Digital media refers to a broad range of platforms and technologies that facilitate the creation, distribution, and consumption of digital content (Dewdney & Ride 2006). In our research, digital media is used as a critical lens through which we examine justice-seeking narratives and practices. It is characterised by its interactive nature allowing users to consume, create and share content (Leaning, 2017). This participatory nature allows for the engagement of diverse perspectives which can alter political landscapes and popular culture (Schroeder, 2016) by reorienting a dominant and hegemonic understanding of who knowledge producers are. Thus we frame digital media not just as a technological phenomenon, but a critical site of ideological contestation. In the context of multi-sited justice seeking research, therefore, digital media is both a medium of content and a dynamic process influenced by socio-political factors. We particularly focus on the interweaving of digital media such as social media, television programmes, movies and websites within our chosen methodologies. Critical Discourse Analysis is employed to scrutinise the ways underlying power structures and ideological biases are shaped by and shape digital media content (Fairclough, 2013). Intersectional and decolonial lenses further expose how digital media can perpetuate or disrupt systemic inequalities (Noble, 2018).
To examine the multiple realities, contestations and positionalities of liberatory research, the panel will explore digital media analysis in multi-sited research, which examines the logics of relationship, translation and association through cultural meanings, objects, identities in diffuse time-space (Marcus, 1995). We use multi-sited frameworks to investigate geographically, spatially and temporally distinct yet connected heterarchical sites to understand how colonial-modern racial and capitalist hierarchies sustain through them (Gille & Riain, 2002; Pierides, 2010). In our varied empirical and theoretical understandings, we explore sites both through larger lenses of oppressive systems and local and temporal manifestations of multiple realities and contexts. These explorations imbue our research with different frames of reference of scale, system and participation for interstitial and intersectional contestations and conversations in-between and within multi-sited realities (Falzon, 2005; Fortun, 2009; Cook et al, 2009; McAdam-Otto & Nimführ, 2021). The digital and physical co-exist as sites within their space-time contexts, and are approached within the panellists' research studies through varied discursive and critical lenses. The panel will expand on their navigations of this interaction, from following the medium to unpacking co-engagements (Rogers, 2013; Marino, 2020) of the digital with the social and physical aspects of multi-sited research.

To-do list:
1. In the passage on digital media in multi-sited research, what method is used to scrutinize how power structures and ideological biases shape and are shaped by digital media content?
2. Resume the passage on digital media in multi-sited research, picking up right after its final sentence.

Collected material:
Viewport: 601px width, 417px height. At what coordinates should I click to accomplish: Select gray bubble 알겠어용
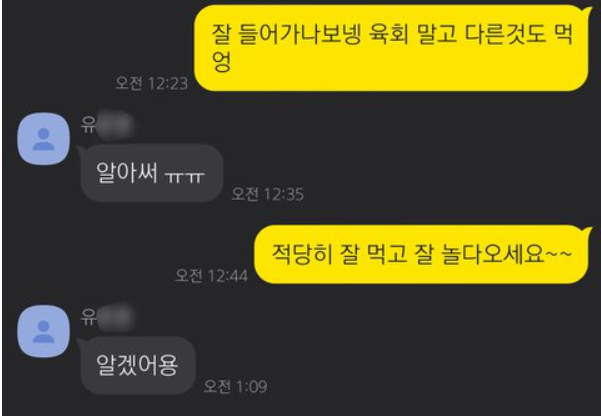(x=138, y=365)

Answers for this exercise:
1. Critical Discourse Analysis.

2.
Our conceptualisation of justice depends upon a dynamic and liberatory approach, capable of addressing the various violent systems which our projects are concerned with. In the same way that oppressive systems are global, so too are struggles for justice. The dynamic nature of justice also necessitates a synthesis of different spaces of transformation, paying homage to the tradition of combining efforts of those within theoretically-oriented academic spaces with activist and practitioner spaces (Choudry, 2015). Through our application of both theory and method, we speak to a justice which is critical. After all, working with theory is a liberatory practice (hooks, 1994), one which we see as inherently feminist, anti-racist, decolonial and anti-capitalist. The justice we subscribe to ensures the curation of a world where liberation is joyful, creative and embodied – a pleasurable experience (brown, 2019), taking lead from Black feminist and decolonial scholarship. Resistance should be a venture that is restorative, not extractive, and the methods chosen in this increasingly digitised world become ever more significant. As we imagine transformed institutions, societies and worlds, we must not lose sight of this.
We do this work not solely to critique but in exploration of alternatives to the logics and material conditions of all co-formed systems of oppression which permeate our educational and digital spaces (Bacchetta, 2009). The panellists recognise that ‘decolonisation is not a metaphor’ (Tuck and Yang, 2012) and that completely dismantling these forms of subordination in our education systems would necessitate the total undoing of colonial institutions. But rather than submitting to obstacles which make justice work in our neoliberal educational environment feel like ‘banging one’s head into a brick wall’ (Ahmed, 2012), our attention to the resistances against liberatory transformation opens analytic and epistemological paths to reparative alternatives that extend beyond easily co-opted calls for diversity within the same systems (Bhambra, Gebrial, and Nişancıoğlu, 2018; González Stokas, 2023). Though this panel centres our use of digital media analysis to this end, it is but one of many tools the authors put forth as a part of necessary justice-seeking research and praxis.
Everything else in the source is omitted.